**EXERCISE TEXT**

How to Recover a Forgotten Password

I’m able to write this blog post because I have just recovered my OS X login / keychain password half an hour ago. If you’re in a rush you can skip the story part and go to the guide.

My Story

I came back from a two week vacation and after 2.5 days, shortly before lunch, I couldn’t type my password anymore. I’ve been using this password for the last couple of years and entered it on average maybe 10 times per day. The visual or concrete representation I had long forgotten. I was only relying on my muscle memory and the rhythm when entering it. Now something was missing and with every failed attempt the stress level increased and I started training the wrong password.

After two days I decided to start from scratch. Clean install, reset all passwords (I still knew my email password), take care of online banking accounts, paypal, serial numbers and pass phrases for my ssh keys which were deployed on about 700 hosts (!!!) – all of which was stored in my Keychain on OS X. I still had an unencrypted backup from 6 months ago with the bulk of my old data. My online backup, which I was so proud about, was encrypted with the same forgotten password, which rendered it useless. My SSD was FileVault encrypted so the recent data was completely lost.

In parallel I started a text file and every now and then tried to tap my muscle memory for the correct password to avoid repeating the wrong one and also to see which parts of the password were the same each time.

**WHAT YOU WILL DO**
#1 In the forgotten-password post, list every item in the sentence that begins "Clean install".
#2 Please quote the forgotten-password post, everything from "In parallel I" down to "same each time.".
Work only from the forgotten-password post.

**EXTRACTED RECORDS**
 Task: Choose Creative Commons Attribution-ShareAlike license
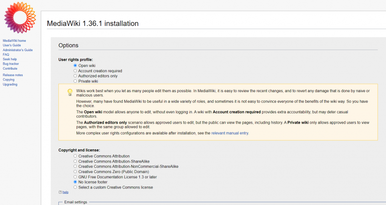pyautogui.click(x=75, y=161)
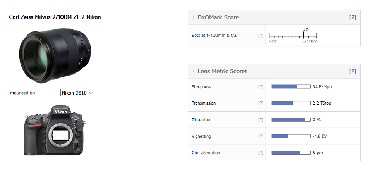Image resolution: width=369 pixels, height=172 pixels.
Task: Click the Sharpness metric label
Action: pos(201,87)
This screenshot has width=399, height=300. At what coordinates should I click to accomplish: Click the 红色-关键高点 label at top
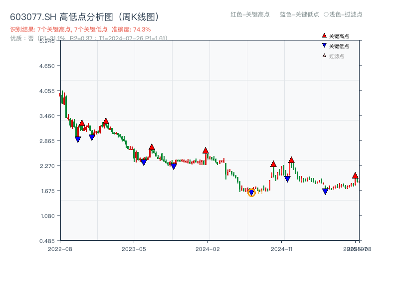pyautogui.click(x=250, y=15)
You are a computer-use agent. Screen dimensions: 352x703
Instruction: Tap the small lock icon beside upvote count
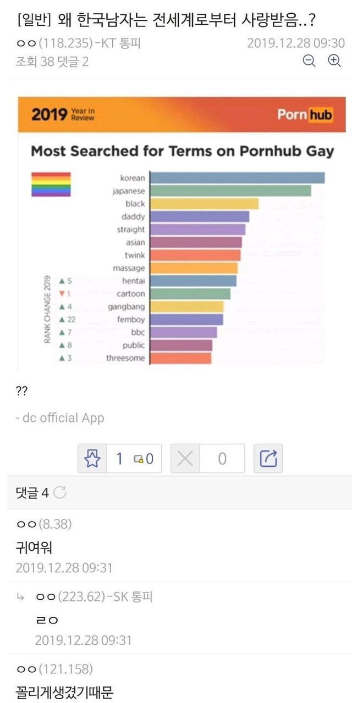[x=138, y=459]
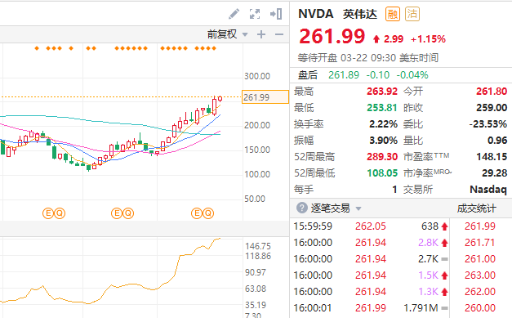Click the 沽 short-selling badge
Image resolution: width=512 pixels, height=318 pixels.
(x=412, y=14)
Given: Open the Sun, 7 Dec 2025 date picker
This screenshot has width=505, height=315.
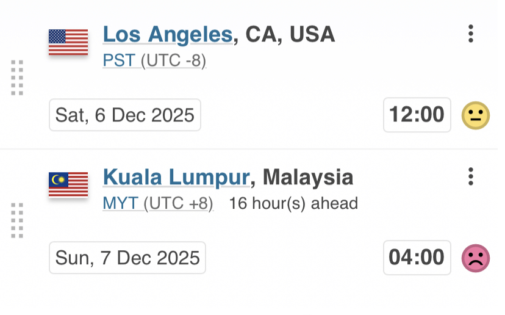Looking at the screenshot, I should tap(127, 258).
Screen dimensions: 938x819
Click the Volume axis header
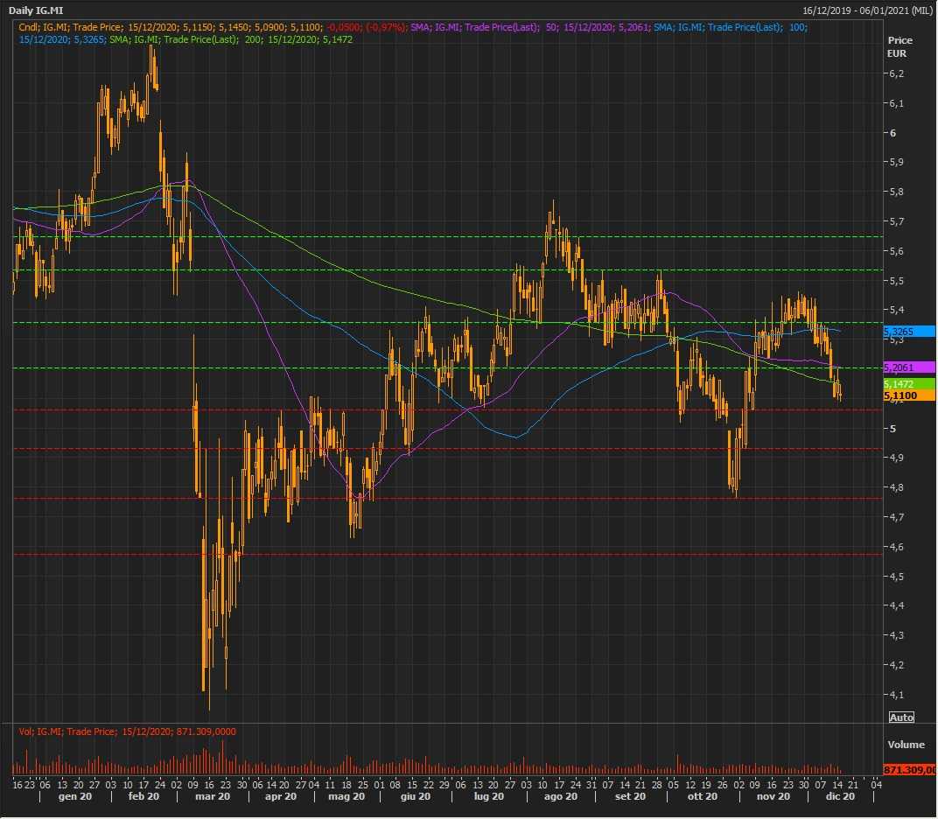(906, 746)
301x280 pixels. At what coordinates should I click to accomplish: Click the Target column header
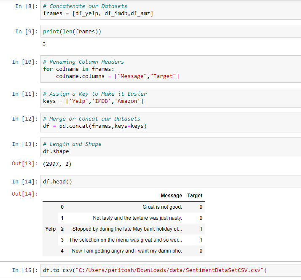195,196
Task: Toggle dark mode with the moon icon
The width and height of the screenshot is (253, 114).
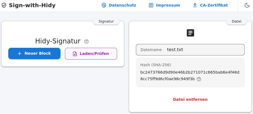Action: [247, 5]
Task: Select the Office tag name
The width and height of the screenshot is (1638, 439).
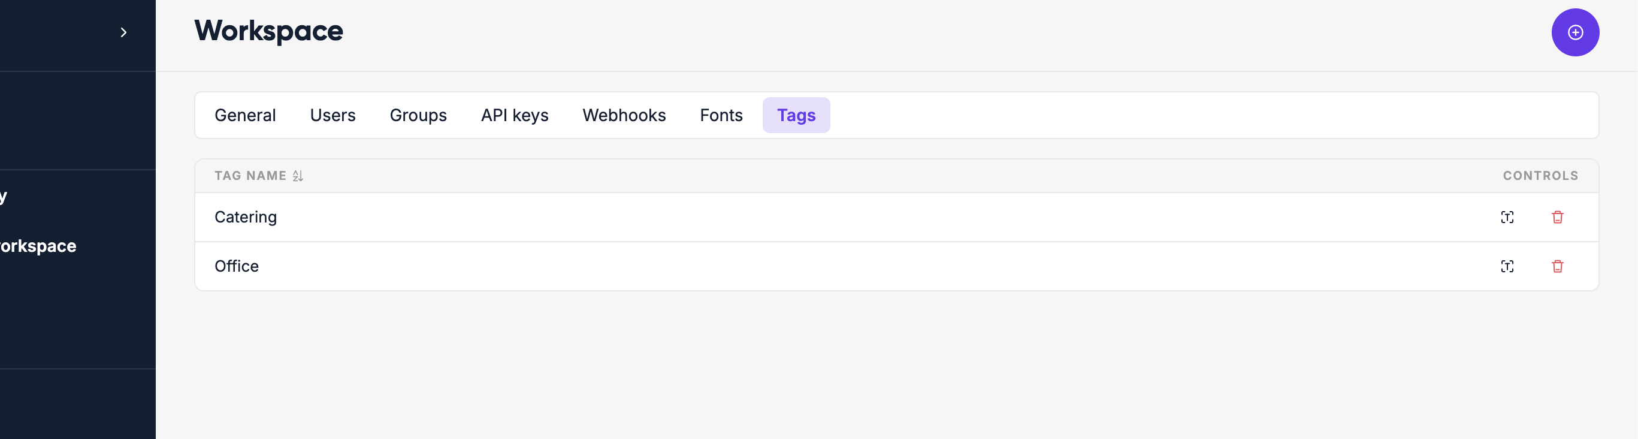Action: (x=237, y=267)
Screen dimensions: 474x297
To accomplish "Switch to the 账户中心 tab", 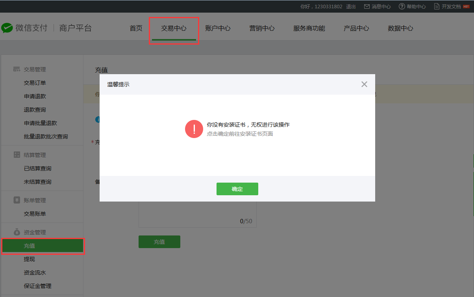I will (218, 28).
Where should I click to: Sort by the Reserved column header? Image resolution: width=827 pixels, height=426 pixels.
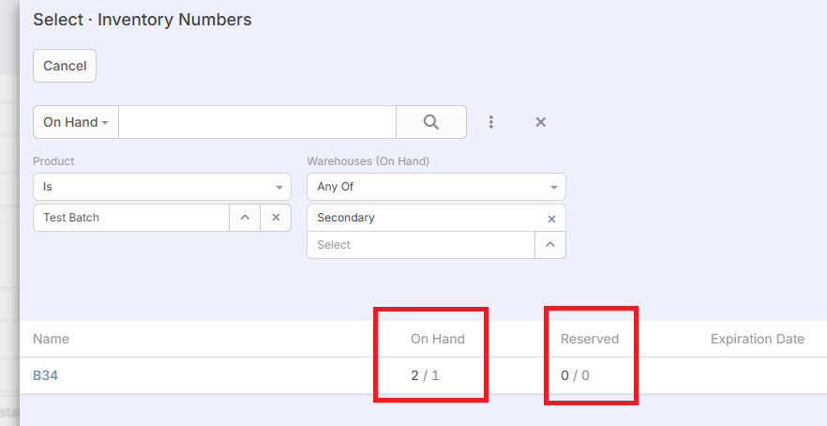click(x=590, y=339)
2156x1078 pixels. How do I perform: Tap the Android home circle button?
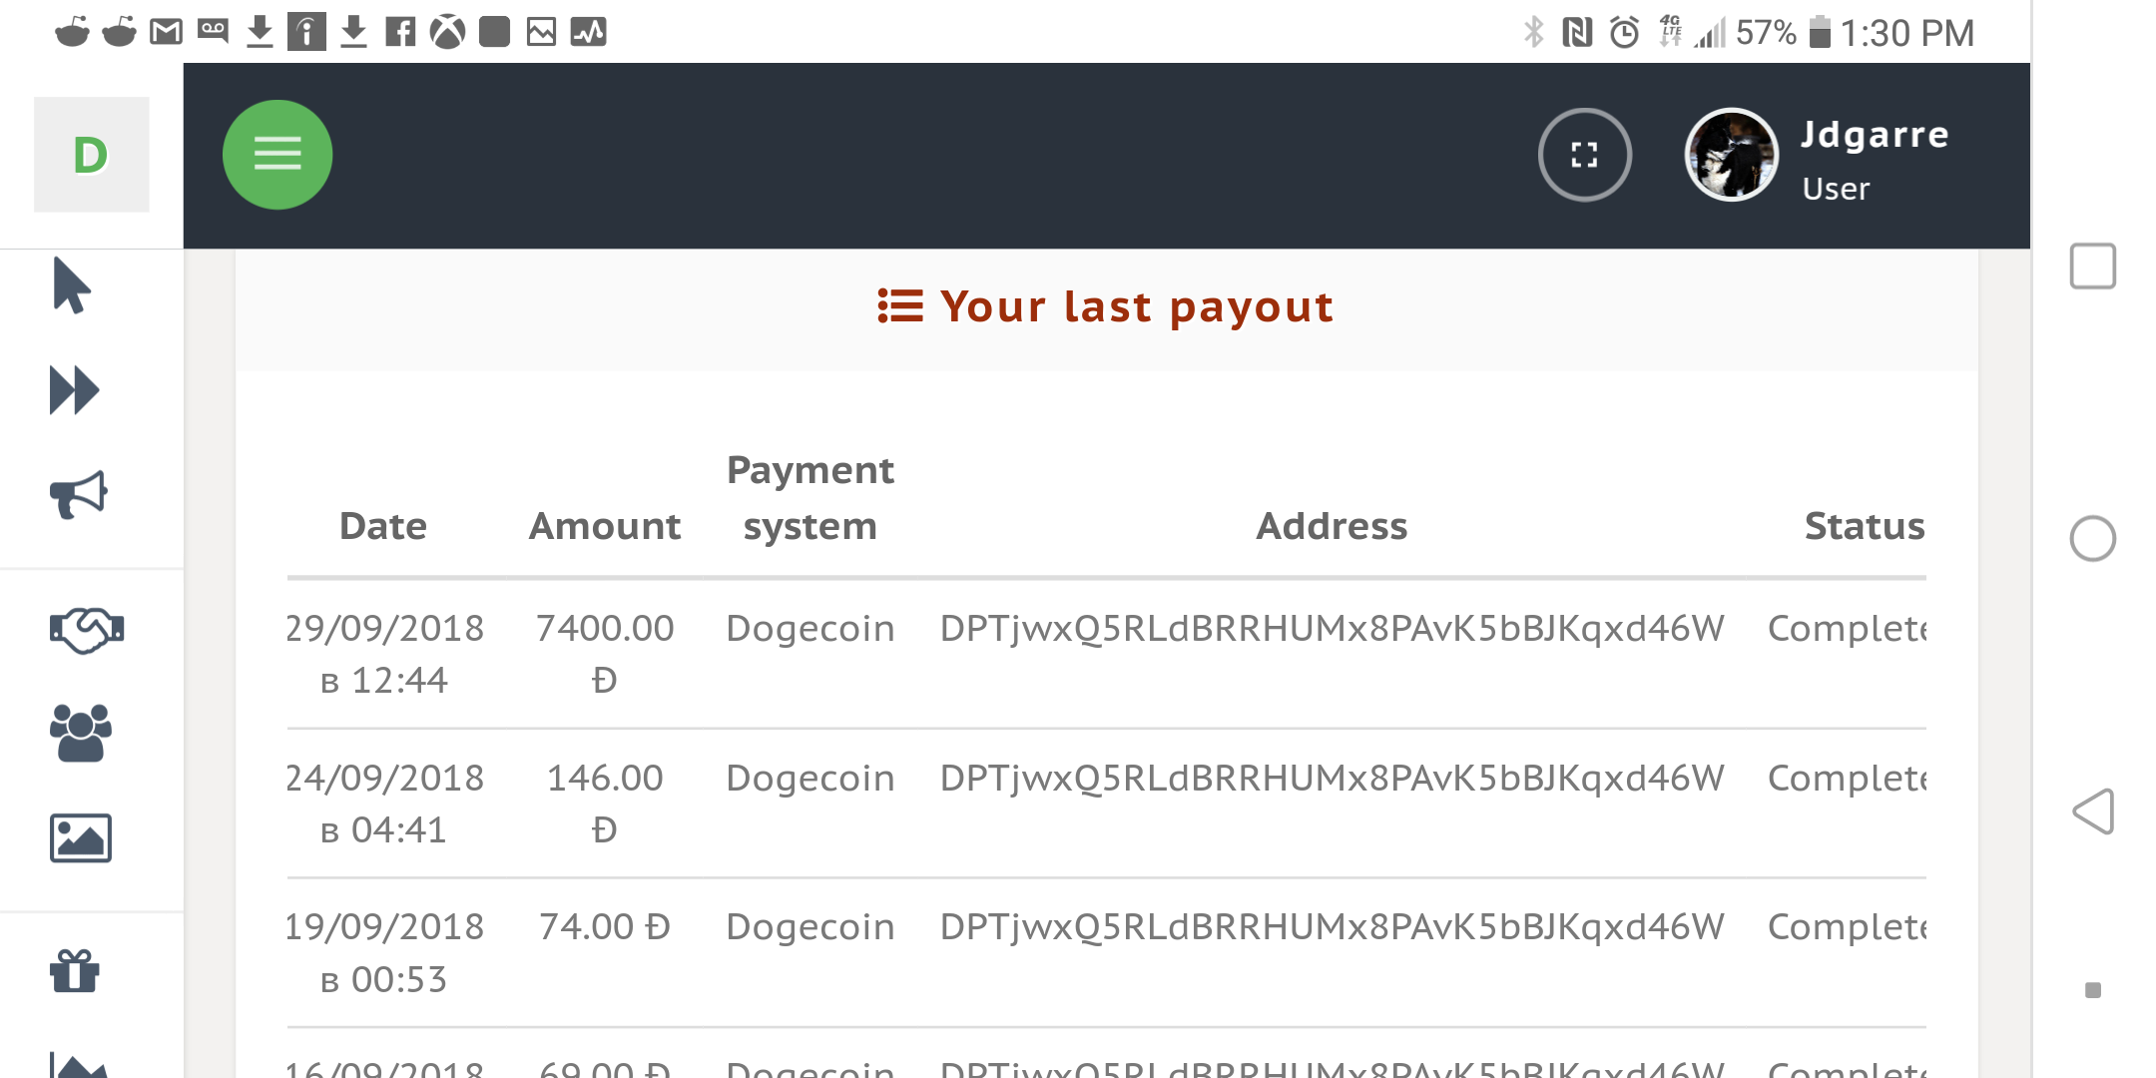tap(2093, 539)
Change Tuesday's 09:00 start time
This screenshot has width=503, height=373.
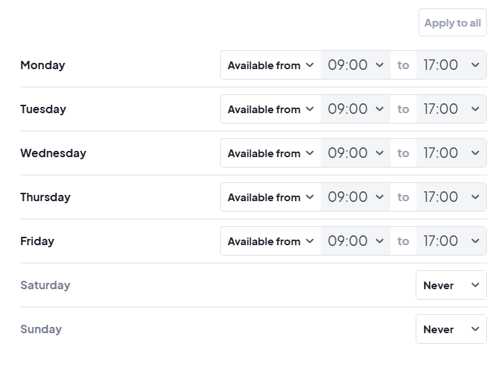356,110
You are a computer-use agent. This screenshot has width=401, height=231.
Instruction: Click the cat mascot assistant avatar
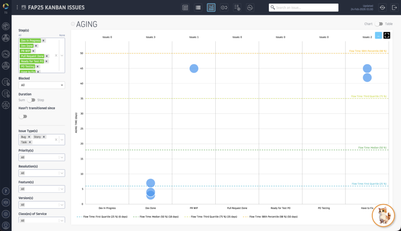(383, 215)
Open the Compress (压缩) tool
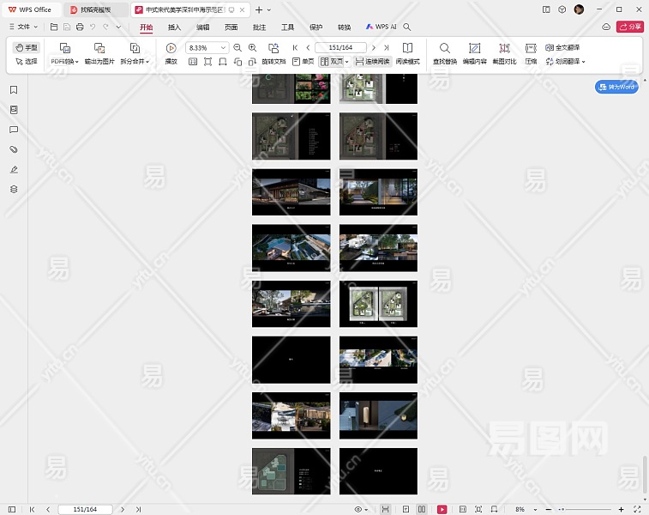 pyautogui.click(x=531, y=48)
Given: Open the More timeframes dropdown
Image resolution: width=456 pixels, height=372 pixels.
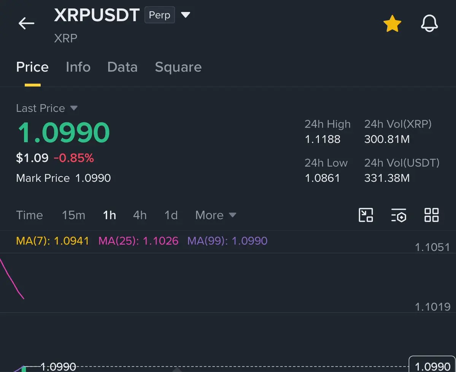Looking at the screenshot, I should click(216, 215).
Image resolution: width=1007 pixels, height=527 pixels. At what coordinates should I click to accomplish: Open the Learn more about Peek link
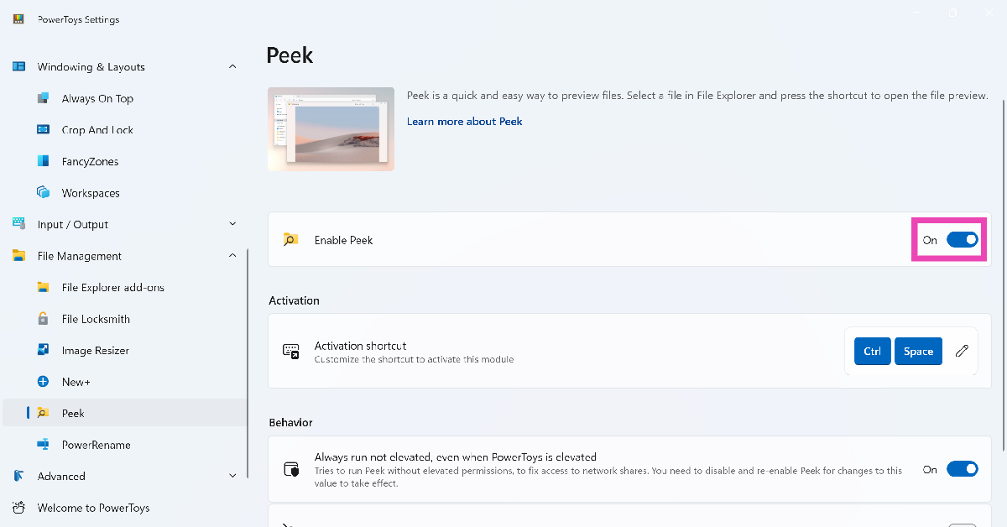pos(464,122)
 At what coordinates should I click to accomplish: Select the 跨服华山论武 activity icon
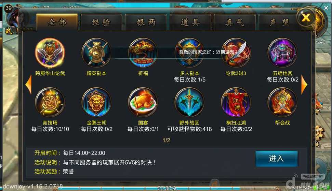click(x=50, y=53)

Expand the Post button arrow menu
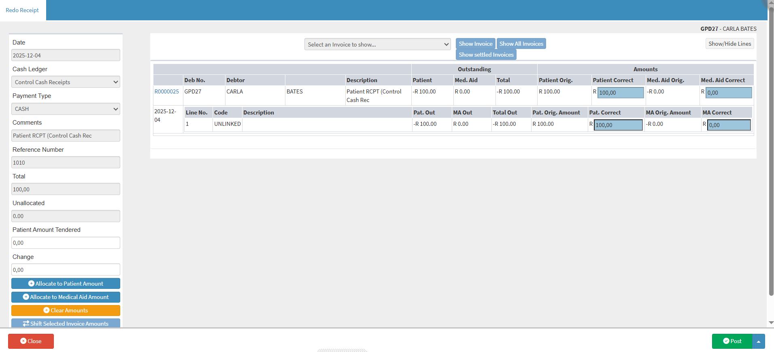tap(759, 341)
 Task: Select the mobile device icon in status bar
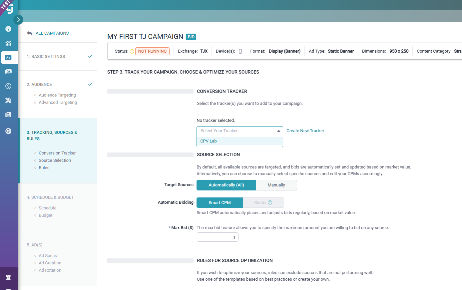coord(240,51)
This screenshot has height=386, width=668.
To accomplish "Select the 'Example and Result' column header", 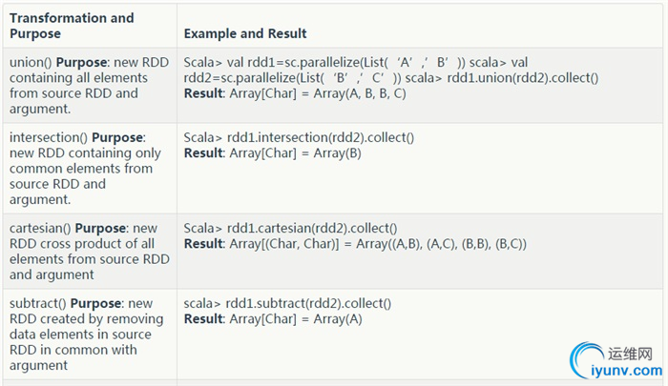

**ANSWERS PER TASK**
#1
- Clean install
- Reset all passwords
- Online banking accounts
- PayPal
- Serial numbers
- Pass phrases for the SSH keys deployed on about 700 hosts

#2
In parallel I started a text file and every now and then tried to tap my muscle memory for the correct password to avoid repeating the wrong one and also to see which parts of the password were the same each time.